Our Black community is interconnected not only through our history and our visions for a better future but also through the mountain ranges, creeks, rivers, swamps, streams, and plains of our shared planet.
I still don’t know how they scraped the money together. It was right after the 2008 recession, and gifts were strictly for Christmas and birthdays. This was my first time sleeping in a tent, horseback riding, brushing my teeth with bottled water, and seeing the stars without light pollution. And for many years, this was all I had. My outdoor experiences and education were small, and such rarified moments scattered across time were ones I have savored and carried with me through my life.
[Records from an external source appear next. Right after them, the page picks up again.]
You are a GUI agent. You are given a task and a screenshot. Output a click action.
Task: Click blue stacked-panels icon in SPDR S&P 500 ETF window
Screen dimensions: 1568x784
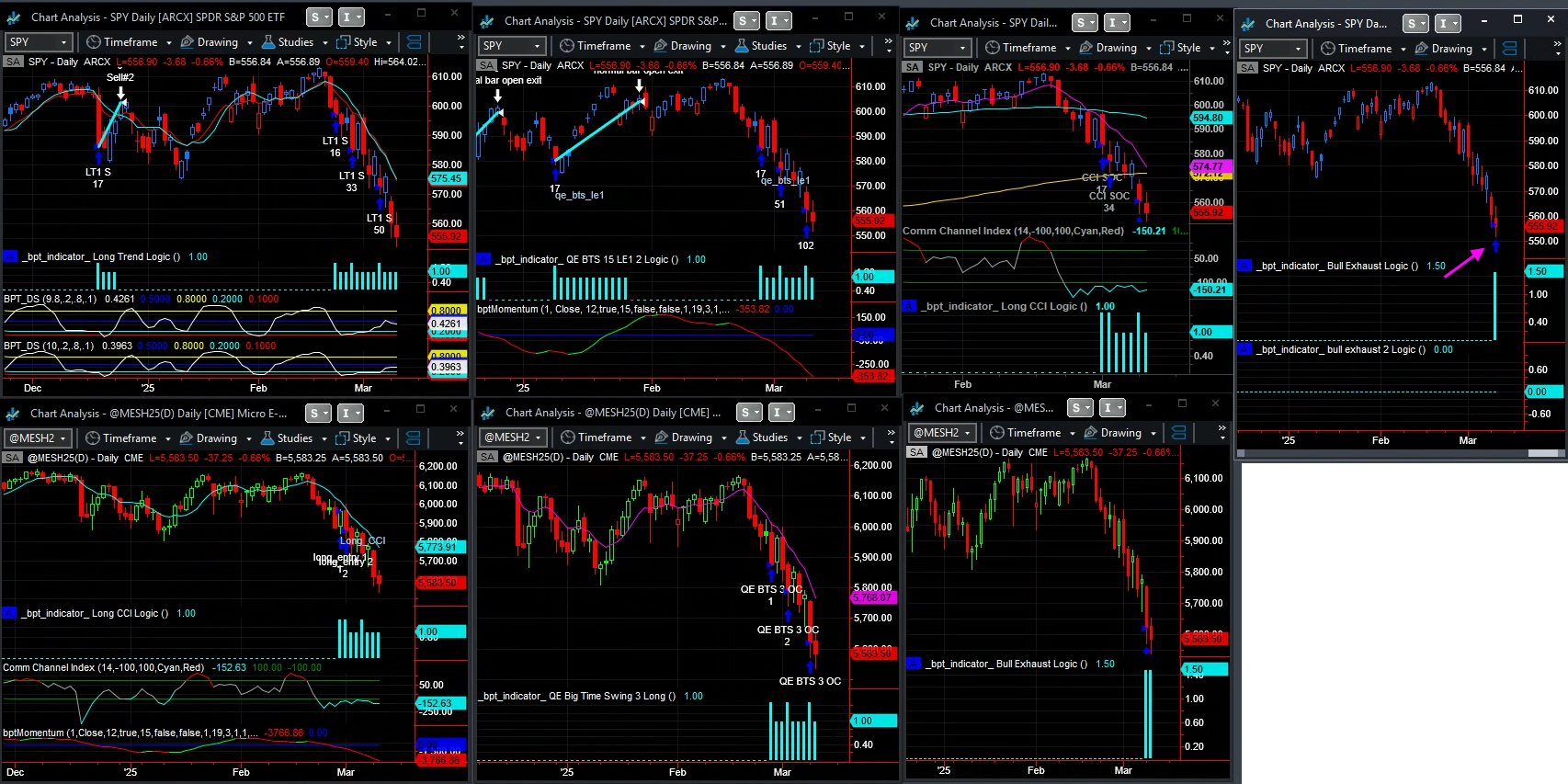click(x=415, y=42)
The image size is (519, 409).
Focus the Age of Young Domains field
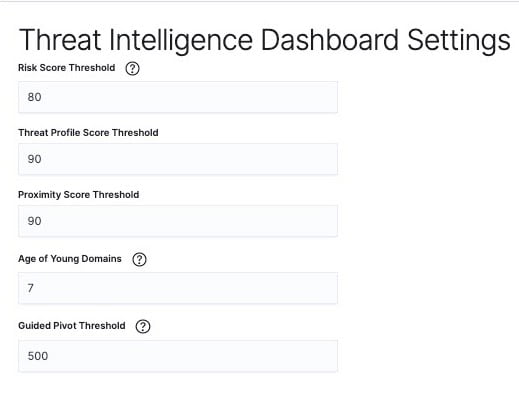(178, 288)

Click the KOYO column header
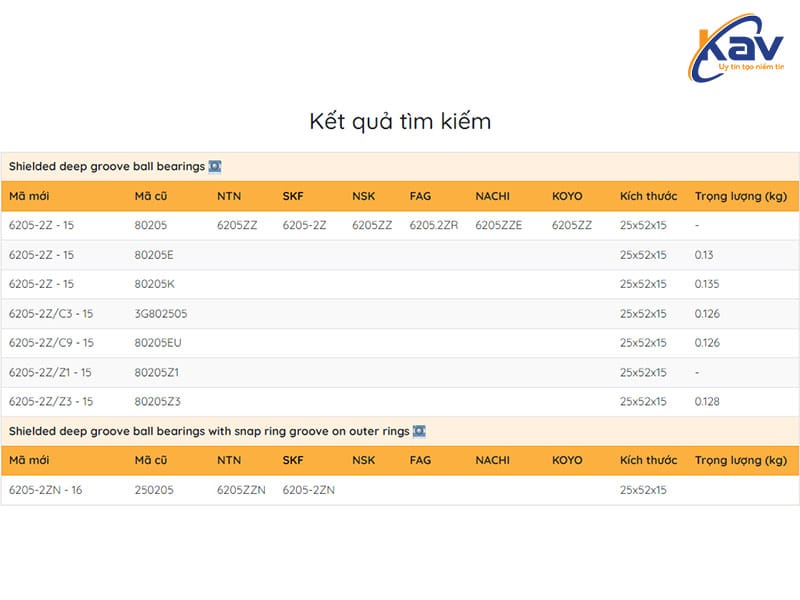[x=566, y=196]
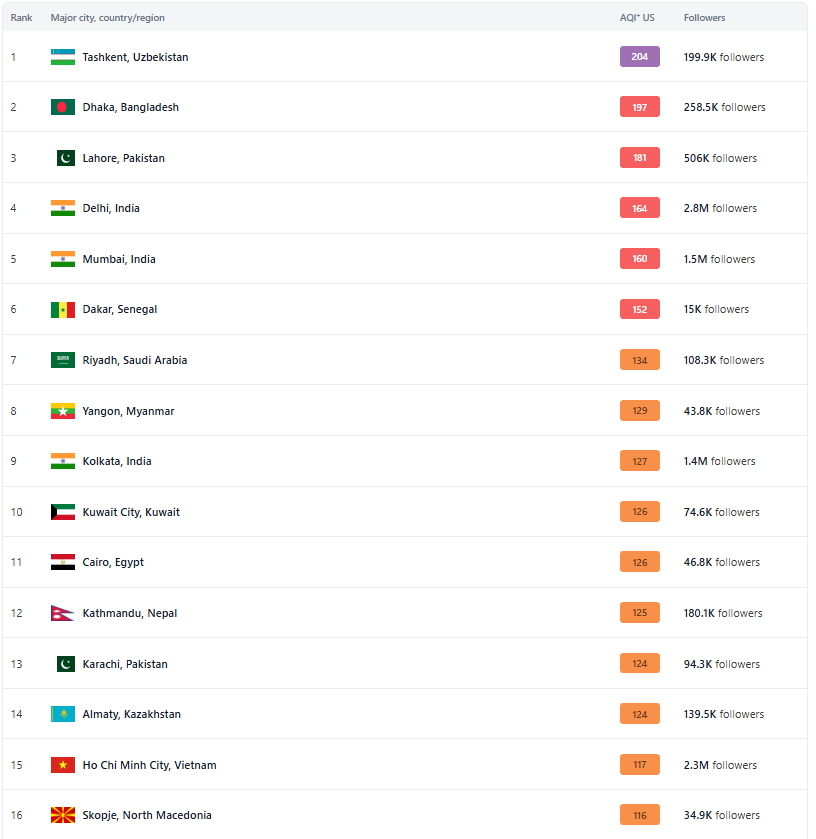Click the red 160 AQI badge for Mumbai
This screenshot has height=839, width=816.
[x=639, y=258]
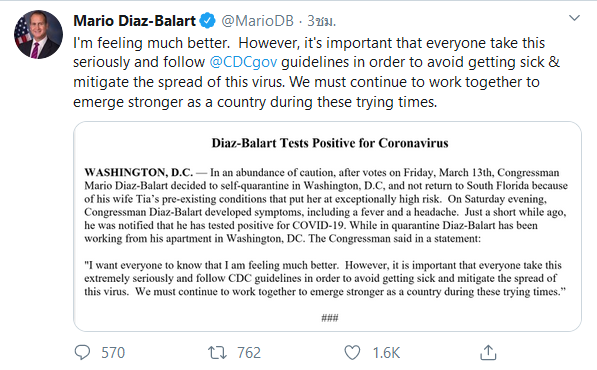Click the WASHINGTON, D.C. dateline text

point(139,173)
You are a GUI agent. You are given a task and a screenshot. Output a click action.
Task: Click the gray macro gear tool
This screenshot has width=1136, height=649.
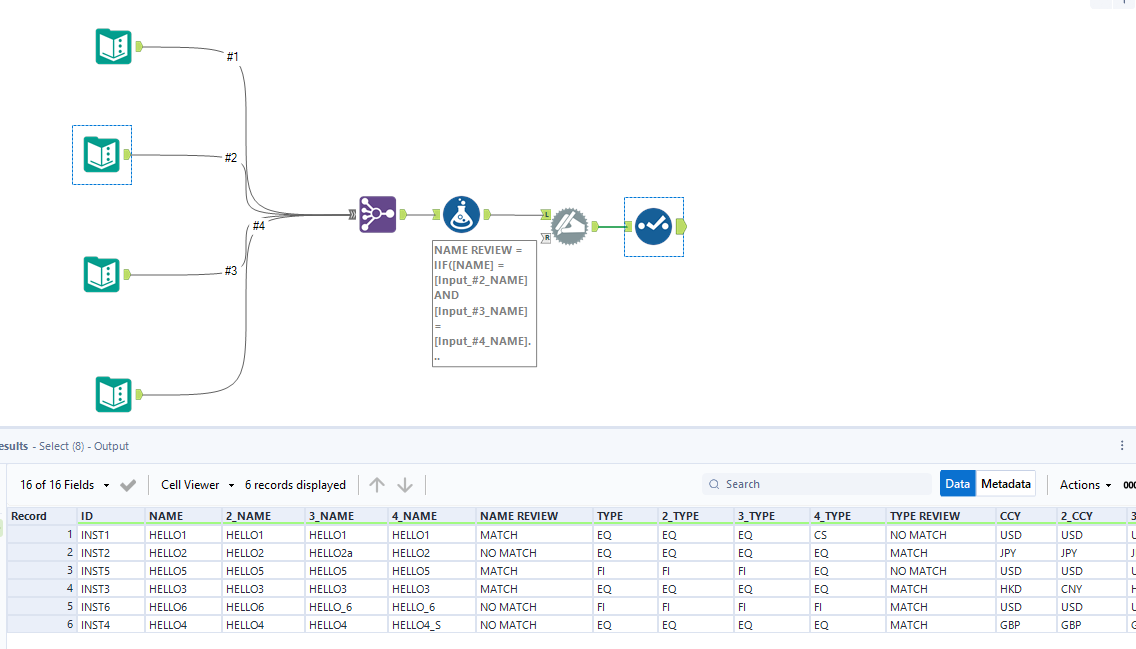pyautogui.click(x=570, y=227)
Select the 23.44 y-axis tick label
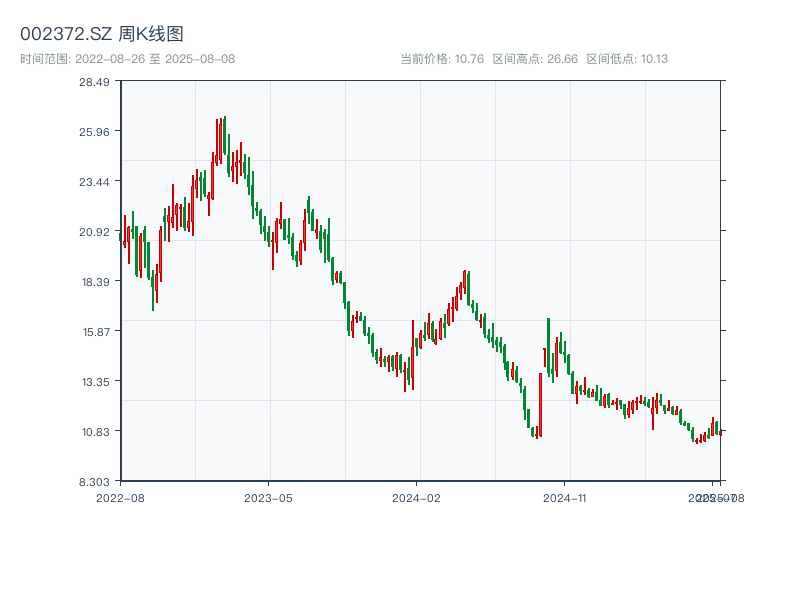Image resolution: width=800 pixels, height=600 pixels. 95,181
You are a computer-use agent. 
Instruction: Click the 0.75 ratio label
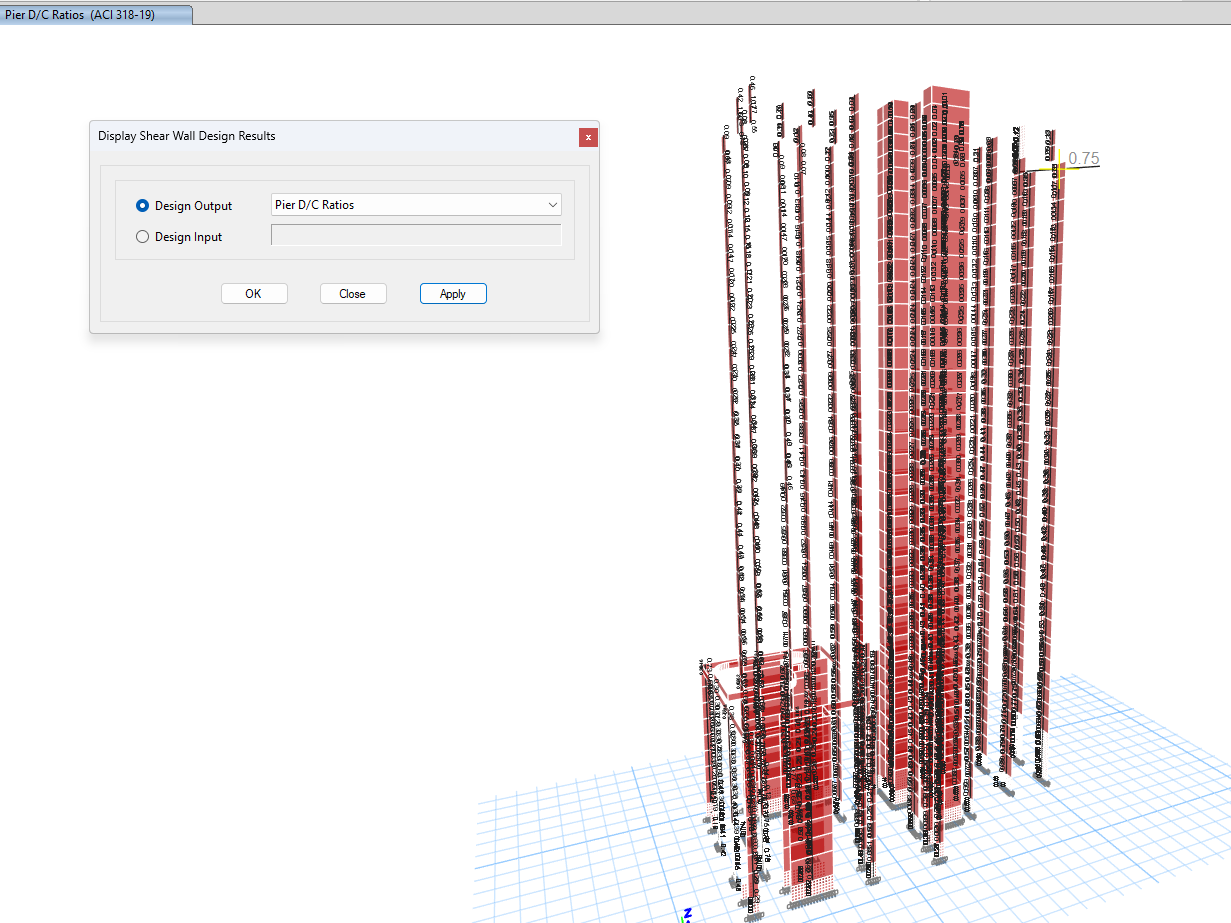click(x=1084, y=159)
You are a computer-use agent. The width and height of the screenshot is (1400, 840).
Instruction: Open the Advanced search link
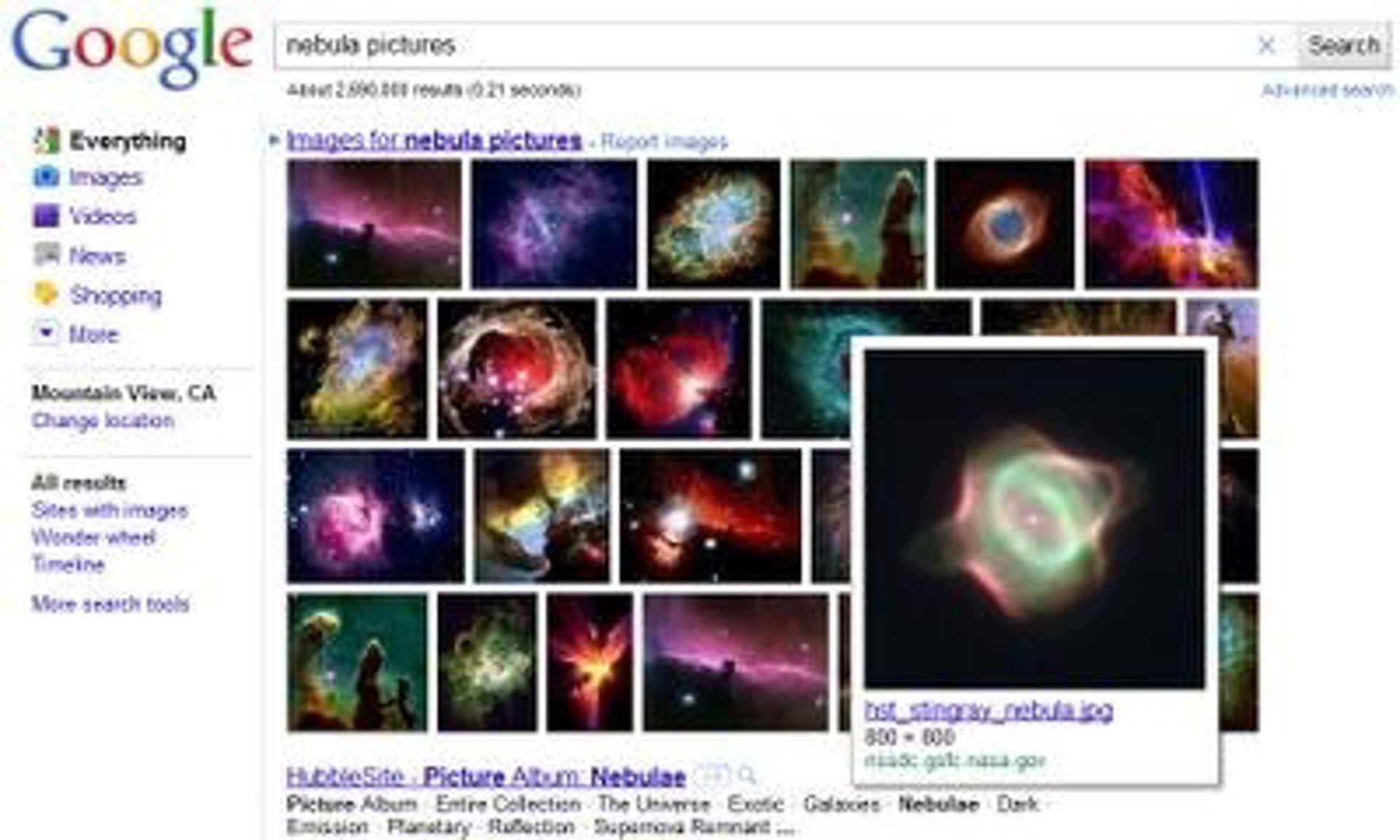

There was never an inherited belief that I could be a scientist or a person who could have an environmental impact. Maybe this alone was the inherited belief. Black children have been brought up in a system that perpetuates a predominantly White, heteronormative narrative around who stewards and cares for outdoor spaces. Science and environmentalism feel like modern-day Jim Crow career fields that systematically disenfranchise the very communities these fields often claim to protect and uplift: communities affected the most by climate disaster, food insecurity, homelessness, and lack of recreational outdoor access.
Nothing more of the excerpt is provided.